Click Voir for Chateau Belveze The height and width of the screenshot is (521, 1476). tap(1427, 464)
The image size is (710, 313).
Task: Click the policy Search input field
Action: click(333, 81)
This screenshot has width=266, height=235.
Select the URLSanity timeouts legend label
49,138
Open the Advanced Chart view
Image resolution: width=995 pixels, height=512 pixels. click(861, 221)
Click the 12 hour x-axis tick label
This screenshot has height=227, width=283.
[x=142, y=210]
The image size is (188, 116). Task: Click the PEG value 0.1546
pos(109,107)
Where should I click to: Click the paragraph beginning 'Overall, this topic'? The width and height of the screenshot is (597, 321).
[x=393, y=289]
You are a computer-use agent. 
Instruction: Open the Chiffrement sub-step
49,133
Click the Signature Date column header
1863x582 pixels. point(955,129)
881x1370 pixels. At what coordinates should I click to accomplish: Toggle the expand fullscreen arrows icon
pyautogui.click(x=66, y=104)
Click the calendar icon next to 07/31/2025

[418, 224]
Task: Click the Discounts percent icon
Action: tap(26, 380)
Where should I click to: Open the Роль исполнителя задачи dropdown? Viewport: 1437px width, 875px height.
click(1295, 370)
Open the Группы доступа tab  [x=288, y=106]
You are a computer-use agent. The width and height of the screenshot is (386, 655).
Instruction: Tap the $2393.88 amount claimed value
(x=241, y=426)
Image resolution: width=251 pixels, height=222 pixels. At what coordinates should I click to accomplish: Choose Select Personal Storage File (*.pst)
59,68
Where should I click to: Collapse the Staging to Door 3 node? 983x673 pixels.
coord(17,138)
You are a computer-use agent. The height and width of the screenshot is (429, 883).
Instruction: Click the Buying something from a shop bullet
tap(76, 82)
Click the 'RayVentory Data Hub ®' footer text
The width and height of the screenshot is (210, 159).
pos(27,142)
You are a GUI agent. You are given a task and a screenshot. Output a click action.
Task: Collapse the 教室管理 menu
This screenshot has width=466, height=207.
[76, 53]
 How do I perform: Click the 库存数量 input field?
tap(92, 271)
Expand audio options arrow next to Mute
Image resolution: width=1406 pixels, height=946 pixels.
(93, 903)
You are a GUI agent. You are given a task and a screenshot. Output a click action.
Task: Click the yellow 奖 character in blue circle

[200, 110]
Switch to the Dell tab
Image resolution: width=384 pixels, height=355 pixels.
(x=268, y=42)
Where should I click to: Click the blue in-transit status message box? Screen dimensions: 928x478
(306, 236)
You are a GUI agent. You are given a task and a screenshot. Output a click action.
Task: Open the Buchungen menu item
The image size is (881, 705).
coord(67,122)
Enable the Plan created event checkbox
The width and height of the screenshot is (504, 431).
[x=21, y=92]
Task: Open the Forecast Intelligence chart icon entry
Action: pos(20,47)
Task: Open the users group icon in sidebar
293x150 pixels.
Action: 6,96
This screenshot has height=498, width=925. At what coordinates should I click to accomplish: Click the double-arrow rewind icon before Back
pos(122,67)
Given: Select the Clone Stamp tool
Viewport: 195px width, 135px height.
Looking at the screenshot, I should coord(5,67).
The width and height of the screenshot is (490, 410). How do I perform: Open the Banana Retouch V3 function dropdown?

- - -

All of the material must be given again exactly.

Click Voir for Chateau Belveze The height and width of the screenshot is (521, 1476). tap(1427, 464)
The image size is (710, 313).
Task: Click the policy Search input field
Action: click(333, 81)
This screenshot has width=266, height=235.
Select the URLSanity timeouts legend label
49,138
Open the Advanced Chart view
Image resolution: width=995 pixels, height=512 pixels. click(861, 221)
Click the 12 hour x-axis tick label
This screenshot has height=227, width=283.
[x=142, y=210]
The image size is (188, 116). Task: Click the PEG value 0.1546
pos(109,107)
Where should I click to: Click the paragraph beginning 'Overall, this topic'? The width and height of the screenshot is (597, 321).
[x=393, y=289]
You are a computer-use agent. 
Instruction: Open the Chiffrement sub-step
49,133
Click the Signature Date column header
1863x582 pixels. point(955,129)
881x1370 pixels. At what coordinates should I click to accomplish: Toggle the expand fullscreen arrows icon
pyautogui.click(x=66, y=104)
Click the calendar icon next to 07/31/2025

[418, 224]
Task: Click the Discounts percent icon
Action: tap(26, 380)
Where should I click to: Open the Роль исполнителя задачи dropdown? Viewport: 1437px width, 875px height.
click(1295, 370)
Open the Группы доступа tab  [x=288, y=106]
You are a computer-use agent. The width and height of the screenshot is (386, 655).
Instruction: Tap the $2393.88 amount claimed value
(x=241, y=426)
Image resolution: width=251 pixels, height=222 pixels. At what coordinates should I click to accomplish: Choose Select Personal Storage File (*.pst)
59,68
Where should I click to: Collapse the Staging to Door 3 node? 983x673 pixels.
coord(17,138)
You are a computer-use agent. The height and width of the screenshot is (429, 883).
Instruction: Click the Buying something from a shop bullet
tap(76, 82)
Click the 'RayVentory Data Hub ®' footer text
The width and height of the screenshot is (210, 159).
pos(27,142)
You are a GUI agent. You are given a task and a screenshot. Output a click action.
Task: Collapse the 教室管理 menu
This screenshot has width=466, height=207.
[76, 53]
 How do I perform: Click the 库存数量 input field?
tap(92, 271)
Expand audio options arrow next to Mute
Image resolution: width=1406 pixels, height=946 pixels.
(93, 903)
You are a GUI agent. You are given a task and a screenshot. Output a click action.
Task: Click the yellow 奖 character in blue circle

[200, 110]
Switch to the Dell tab
Image resolution: width=384 pixels, height=355 pixels.
(x=268, y=42)
Where should I click to: Click the blue in-transit status message box? Screen dimensions: 928x478
(306, 236)
You are a GUI agent. You are given a task and a screenshot. Output a click action.
Task: Open the Buchungen menu item
The image size is (881, 705).
coord(67,122)
Enable the Plan created event checkbox
The width and height of the screenshot is (504, 431).
[x=21, y=92]
Task: Open the Forecast Intelligence chart icon entry
Action: pos(20,47)
Task: Open the users group icon in sidebar
293x150 pixels.
Action: 6,96
This screenshot has height=498, width=925. At what coordinates should I click to accomplish: Click the double-arrow rewind icon before Back
pos(122,67)
Given: Select the Clone Stamp tool
Viewport: 195px width, 135px height.
Looking at the screenshot, I should coord(5,67).
The width and height of the screenshot is (490, 410). How do I perform: Open the Banana Retouch V3 function dropdown?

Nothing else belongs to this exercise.